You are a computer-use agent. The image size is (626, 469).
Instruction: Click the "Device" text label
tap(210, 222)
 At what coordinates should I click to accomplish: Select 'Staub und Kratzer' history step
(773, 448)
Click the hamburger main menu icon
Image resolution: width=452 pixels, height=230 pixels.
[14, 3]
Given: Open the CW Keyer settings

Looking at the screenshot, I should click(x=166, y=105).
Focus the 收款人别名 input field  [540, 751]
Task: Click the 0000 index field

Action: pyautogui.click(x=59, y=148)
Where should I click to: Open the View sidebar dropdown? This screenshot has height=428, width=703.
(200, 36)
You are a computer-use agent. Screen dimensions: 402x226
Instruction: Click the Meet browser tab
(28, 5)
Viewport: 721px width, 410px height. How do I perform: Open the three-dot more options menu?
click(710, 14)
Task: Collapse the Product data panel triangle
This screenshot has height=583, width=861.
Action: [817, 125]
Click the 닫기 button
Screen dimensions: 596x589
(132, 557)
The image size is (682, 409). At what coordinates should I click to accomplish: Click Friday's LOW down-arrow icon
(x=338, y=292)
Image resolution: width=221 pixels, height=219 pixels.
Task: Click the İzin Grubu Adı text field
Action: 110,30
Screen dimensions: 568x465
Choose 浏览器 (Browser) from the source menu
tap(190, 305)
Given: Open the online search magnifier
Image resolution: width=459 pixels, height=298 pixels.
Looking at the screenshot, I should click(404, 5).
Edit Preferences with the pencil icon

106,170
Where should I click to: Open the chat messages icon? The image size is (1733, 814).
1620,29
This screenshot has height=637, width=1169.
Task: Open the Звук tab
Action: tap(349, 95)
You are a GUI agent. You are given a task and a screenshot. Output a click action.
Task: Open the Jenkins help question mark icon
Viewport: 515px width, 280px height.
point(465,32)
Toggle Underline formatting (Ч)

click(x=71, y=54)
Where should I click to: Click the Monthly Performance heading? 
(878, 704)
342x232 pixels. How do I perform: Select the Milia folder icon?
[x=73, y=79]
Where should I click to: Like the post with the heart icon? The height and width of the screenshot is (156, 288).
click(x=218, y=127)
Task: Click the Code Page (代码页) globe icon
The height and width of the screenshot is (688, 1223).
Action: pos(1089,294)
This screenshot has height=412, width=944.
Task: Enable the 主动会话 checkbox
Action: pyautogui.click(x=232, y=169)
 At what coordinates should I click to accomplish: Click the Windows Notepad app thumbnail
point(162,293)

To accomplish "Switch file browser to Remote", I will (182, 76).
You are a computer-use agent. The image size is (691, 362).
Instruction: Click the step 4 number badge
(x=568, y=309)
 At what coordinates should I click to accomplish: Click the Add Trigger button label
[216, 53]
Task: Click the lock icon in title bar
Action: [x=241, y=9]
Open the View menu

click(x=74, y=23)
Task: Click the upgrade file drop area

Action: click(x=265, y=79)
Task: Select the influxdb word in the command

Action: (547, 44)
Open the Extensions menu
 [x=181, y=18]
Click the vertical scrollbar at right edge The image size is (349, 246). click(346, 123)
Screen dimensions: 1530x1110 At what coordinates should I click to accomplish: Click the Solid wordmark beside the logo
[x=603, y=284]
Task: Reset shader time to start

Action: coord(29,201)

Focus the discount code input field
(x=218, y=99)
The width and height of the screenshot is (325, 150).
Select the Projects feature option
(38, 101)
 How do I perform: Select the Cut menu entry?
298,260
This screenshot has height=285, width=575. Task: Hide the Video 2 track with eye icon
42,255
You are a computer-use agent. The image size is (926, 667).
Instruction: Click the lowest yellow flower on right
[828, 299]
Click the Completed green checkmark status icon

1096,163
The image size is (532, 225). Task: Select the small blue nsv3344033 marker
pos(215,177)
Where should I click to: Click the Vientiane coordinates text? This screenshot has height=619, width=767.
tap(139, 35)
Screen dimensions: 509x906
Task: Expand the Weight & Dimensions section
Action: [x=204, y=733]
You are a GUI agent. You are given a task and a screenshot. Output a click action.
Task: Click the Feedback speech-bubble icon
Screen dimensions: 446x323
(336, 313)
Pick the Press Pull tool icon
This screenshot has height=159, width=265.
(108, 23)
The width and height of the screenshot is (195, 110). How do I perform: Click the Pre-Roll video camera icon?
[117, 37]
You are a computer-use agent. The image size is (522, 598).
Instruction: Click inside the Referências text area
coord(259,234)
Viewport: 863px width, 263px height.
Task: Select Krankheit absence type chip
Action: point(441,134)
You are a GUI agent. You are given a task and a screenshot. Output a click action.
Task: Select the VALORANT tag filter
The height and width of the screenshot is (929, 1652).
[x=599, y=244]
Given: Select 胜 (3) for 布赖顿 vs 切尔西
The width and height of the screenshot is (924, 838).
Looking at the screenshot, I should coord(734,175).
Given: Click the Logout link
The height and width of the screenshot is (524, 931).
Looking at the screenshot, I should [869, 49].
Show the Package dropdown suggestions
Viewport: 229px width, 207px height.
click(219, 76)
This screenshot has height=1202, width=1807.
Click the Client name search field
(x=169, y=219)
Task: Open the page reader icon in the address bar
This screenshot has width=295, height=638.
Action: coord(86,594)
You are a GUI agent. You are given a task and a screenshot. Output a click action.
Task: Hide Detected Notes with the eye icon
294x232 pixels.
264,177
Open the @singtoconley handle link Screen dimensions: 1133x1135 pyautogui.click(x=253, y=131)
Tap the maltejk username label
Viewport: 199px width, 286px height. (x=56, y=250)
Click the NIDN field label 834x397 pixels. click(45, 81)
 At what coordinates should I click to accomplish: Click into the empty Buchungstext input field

# EXERCISE PROMPT
Reproduce the part of the listing above that opens with the line containing "This screenshot has height=285, width=575." and closes with the line containing "pos(215,177)", with both of those lines included.

# ANSWER
This screenshot has height=285, width=575. Task: Hide the Video 2 track with eye icon
42,255
You are a computer-use agent. The image size is (926, 667).
Instruction: Click the lowest yellow flower on right
[828, 299]
Click the Completed green checkmark status icon

1096,163
The image size is (532, 225). Task: Select the small blue nsv3344033 marker
pos(215,177)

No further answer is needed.